Symptom Relief | | |
EOD Failure – Nighttime Awakening | Not Frequently at All | Extremely Frequently |
EOD Failure – Morning Symptoms | Not Troubled at All | Extremely Troubled |
Onset of Relief | Not Quickly at All | Extremely Quickly |
Coverage Period | Not Effectively at All | Extremely Effectively |
Overall Symptom Relief | No Relief | Complete Relief |
Overall Satisfaction | | |
Continuation Intentions | Extremely Unlikely | Extremely Likely |
Likelihood to Recommend | Extremely Unlikely | Extremely Likely |
Overall Satisfaction with Current Rx | Extremely Unsatisfied | Extremely Satisfied |
Satisfaction with Rx Change | Extremely Unsatisfied | Extremely Satisfied |
The two patient segments were compared along the above listed satisfaction measures as complete segments and separately as severe sufferers within the two segments. Severity of disease was assessed on a self-reporting basis of how troubled the patient was by his or her allergies. Severe sufferers were identified by responses of quite a bit troubled, very troubled, or extremely troubled on a seven point Likert scale (top three box). For the severity sub-group analyses, the weighted segments sizes were 88 for loratadine-fexofenadine and 35 for loratadine-desloratadine.

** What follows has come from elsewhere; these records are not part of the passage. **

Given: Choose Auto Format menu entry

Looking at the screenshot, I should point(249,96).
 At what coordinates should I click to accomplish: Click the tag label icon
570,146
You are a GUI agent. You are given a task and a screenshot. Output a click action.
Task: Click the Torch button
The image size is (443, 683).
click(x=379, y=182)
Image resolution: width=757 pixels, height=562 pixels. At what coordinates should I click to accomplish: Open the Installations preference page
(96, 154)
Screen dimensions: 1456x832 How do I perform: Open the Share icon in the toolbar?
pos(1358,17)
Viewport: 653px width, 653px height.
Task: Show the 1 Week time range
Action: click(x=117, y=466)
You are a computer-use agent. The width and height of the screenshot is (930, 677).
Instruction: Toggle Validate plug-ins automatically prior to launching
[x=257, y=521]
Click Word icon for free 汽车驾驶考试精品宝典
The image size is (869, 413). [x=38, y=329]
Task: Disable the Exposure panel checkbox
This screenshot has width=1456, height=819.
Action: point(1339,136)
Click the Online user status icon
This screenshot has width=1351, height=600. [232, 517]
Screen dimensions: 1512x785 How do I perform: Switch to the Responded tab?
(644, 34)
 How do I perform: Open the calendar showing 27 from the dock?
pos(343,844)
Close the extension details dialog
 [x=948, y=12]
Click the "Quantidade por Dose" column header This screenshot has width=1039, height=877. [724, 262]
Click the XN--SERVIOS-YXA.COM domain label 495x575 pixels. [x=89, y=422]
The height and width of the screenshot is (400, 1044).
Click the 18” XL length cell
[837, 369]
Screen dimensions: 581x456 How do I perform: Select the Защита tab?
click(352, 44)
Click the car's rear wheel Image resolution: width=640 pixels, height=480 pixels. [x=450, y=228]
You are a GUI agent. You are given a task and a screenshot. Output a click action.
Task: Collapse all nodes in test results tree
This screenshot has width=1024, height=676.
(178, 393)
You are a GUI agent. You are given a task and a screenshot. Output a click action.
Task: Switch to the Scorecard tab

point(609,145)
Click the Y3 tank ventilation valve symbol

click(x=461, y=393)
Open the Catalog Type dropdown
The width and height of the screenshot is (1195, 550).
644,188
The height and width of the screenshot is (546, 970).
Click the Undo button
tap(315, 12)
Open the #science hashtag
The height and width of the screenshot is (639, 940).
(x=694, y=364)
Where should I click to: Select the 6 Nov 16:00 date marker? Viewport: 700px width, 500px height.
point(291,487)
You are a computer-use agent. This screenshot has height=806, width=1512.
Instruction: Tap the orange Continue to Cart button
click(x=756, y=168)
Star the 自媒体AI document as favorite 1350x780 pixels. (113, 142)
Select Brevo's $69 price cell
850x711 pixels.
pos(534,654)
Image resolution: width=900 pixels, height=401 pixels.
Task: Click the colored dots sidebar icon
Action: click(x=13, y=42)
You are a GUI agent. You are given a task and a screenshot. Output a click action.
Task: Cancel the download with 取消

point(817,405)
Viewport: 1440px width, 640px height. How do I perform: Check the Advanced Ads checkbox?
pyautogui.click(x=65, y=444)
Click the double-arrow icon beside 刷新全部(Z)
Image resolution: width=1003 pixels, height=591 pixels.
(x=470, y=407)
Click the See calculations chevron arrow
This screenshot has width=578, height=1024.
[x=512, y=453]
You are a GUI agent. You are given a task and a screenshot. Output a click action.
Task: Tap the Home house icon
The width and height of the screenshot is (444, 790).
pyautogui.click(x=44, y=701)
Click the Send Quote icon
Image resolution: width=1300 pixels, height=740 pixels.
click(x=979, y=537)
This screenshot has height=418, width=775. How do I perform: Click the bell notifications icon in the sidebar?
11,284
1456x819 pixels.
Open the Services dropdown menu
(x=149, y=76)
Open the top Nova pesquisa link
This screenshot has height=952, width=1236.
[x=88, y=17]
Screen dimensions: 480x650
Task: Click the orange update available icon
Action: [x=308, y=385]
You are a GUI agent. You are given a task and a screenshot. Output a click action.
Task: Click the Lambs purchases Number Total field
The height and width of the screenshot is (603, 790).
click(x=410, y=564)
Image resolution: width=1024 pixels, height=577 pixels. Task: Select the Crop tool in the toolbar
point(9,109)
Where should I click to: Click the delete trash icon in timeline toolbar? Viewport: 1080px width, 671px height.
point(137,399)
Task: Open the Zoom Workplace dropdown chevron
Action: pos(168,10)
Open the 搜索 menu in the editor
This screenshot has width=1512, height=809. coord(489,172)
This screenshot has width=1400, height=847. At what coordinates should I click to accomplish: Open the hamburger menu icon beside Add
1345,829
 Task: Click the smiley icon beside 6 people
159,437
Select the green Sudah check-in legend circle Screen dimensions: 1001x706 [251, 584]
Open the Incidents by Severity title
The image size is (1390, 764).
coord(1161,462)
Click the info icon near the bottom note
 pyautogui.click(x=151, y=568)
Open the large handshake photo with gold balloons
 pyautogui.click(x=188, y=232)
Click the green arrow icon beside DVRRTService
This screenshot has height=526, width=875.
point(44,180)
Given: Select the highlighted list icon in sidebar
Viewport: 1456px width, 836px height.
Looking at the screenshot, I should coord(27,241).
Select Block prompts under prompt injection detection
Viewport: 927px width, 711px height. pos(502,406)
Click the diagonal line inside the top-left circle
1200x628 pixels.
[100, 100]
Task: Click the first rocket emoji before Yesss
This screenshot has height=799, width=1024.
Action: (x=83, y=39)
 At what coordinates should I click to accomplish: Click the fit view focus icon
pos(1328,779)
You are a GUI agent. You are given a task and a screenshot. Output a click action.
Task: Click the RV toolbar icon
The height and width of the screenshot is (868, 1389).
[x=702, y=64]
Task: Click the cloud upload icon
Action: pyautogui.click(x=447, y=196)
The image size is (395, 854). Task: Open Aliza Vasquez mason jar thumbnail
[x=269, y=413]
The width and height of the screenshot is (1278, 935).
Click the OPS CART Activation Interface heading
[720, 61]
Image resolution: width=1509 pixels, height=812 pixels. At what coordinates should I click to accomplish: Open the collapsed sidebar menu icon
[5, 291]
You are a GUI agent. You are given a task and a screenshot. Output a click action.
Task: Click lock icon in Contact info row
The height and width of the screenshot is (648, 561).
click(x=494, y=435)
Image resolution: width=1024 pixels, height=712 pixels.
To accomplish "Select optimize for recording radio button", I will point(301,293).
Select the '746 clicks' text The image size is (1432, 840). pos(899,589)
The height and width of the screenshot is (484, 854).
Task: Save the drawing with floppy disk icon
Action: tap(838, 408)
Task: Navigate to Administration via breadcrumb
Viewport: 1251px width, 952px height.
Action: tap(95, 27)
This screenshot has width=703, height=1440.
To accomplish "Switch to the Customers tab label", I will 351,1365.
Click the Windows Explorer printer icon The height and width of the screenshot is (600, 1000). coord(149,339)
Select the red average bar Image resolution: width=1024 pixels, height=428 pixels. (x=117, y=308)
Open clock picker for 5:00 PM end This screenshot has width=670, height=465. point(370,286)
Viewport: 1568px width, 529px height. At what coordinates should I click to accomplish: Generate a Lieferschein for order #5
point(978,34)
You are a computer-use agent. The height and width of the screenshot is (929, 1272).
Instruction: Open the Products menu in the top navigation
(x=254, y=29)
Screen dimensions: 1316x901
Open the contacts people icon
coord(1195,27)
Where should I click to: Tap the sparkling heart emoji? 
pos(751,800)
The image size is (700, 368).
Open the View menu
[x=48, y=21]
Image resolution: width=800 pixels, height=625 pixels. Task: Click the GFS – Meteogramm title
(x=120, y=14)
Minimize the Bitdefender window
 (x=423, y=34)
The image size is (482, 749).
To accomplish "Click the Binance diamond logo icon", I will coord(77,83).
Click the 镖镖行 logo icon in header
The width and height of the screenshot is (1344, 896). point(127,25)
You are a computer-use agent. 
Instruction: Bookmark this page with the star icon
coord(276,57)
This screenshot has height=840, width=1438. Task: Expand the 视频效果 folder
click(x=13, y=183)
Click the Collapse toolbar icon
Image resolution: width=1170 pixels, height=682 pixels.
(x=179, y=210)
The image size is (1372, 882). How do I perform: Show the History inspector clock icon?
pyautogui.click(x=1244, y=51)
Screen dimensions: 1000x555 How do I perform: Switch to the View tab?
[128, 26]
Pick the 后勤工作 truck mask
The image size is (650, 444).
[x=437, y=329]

To test for mean differences in the ten separate study measures, difference in means tests were conducted using the t-distribution. All significance testing was performed at the 95% confidence level, two-tailed.
Although respondents were asked to assess their prescription medication across categories related to perceived efficacy and side effects, an important caveat to highlight is the fact that patient perceptions regarding medication use captured through survey research cannot establish differences in the clinical properties related to efficacy or safety. The survey research reported here was designed to assess dimensions of satisfaction, across patient self-reported categories of side effects, efficacy, and overall product satisfaction. Only through head-to-head controlled clinical trials can differences in efficacy and safety be established.